As CO2 dissolves in seawater, it forms carbonic acid (H2CO3), which readily dissociates into bicarbonate (HCO3 ) and hydrogen (H+) ions. The hydrogen ion concentration determines the acidity of seawater, expressed by the pH scale. Part of the hydrogen ions released in this process is buffered by the seawater carbonate system by consuming carbonate ions (CO3 2−) and forming additional bicarbonate. As pH is defined as the negative logarithm of the hydrogen ion concentration, pH decreases as the acidity increases (Fig. 1).

▶ _Recorded information_:
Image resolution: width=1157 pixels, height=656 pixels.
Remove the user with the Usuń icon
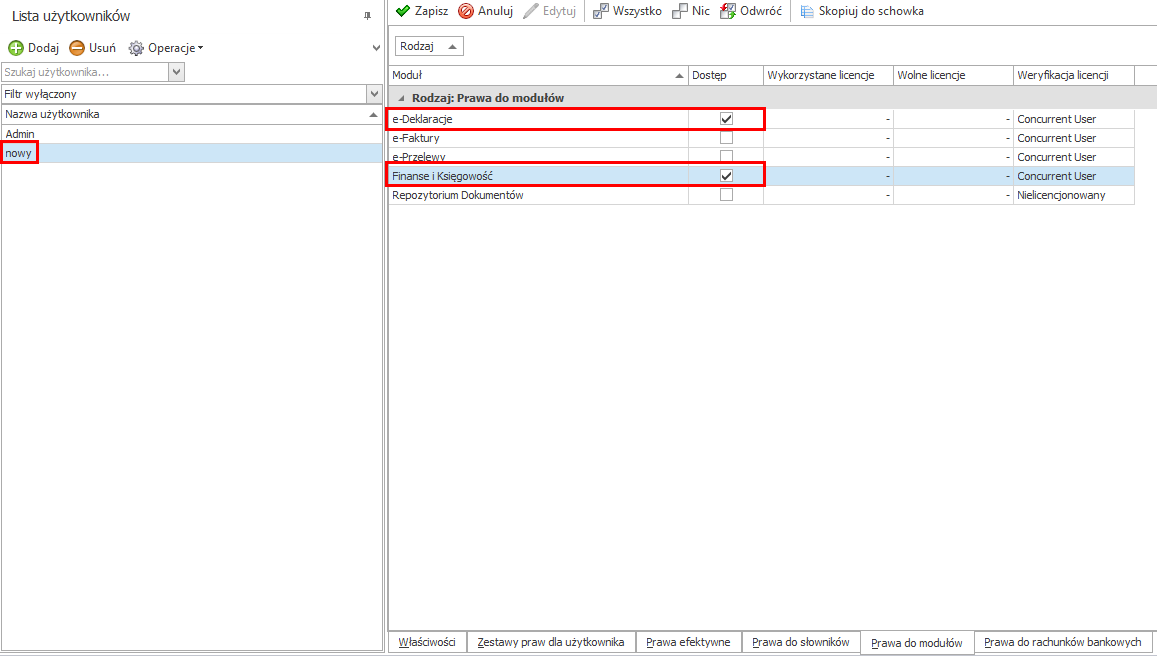pyautogui.click(x=77, y=48)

▶ _To-do list_:
1. According to the seawater chemistry passage, what determines the acidity of seawater?
2. Reproduce the part of the seawater chemistry passage starting at "As CO2 dissolves" and ending at "increases (Fig. 1).".

▶ _The solutions_:
1. The hydrogen ion concentration determines the acidity of seawater.

2.
As CO2 dissolves in seawater, it forms carbonic acid (H2CO3), which readily dissociates into bicarbonate (HCO3 ) and hydrogen (H+) ions. The hydrogen ion concentration determines the acidity of seawater, expressed by the pH scale. Part of the hydrogen ions released in this process is buffered by the seawater carbonate system by consuming carbonate ions (CO3 2−) and forming additional bicarbonate. As pH is defined as the negative logarithm of the hydrogen ion concentration, pH decreases as the acidity increases (Fig. 1).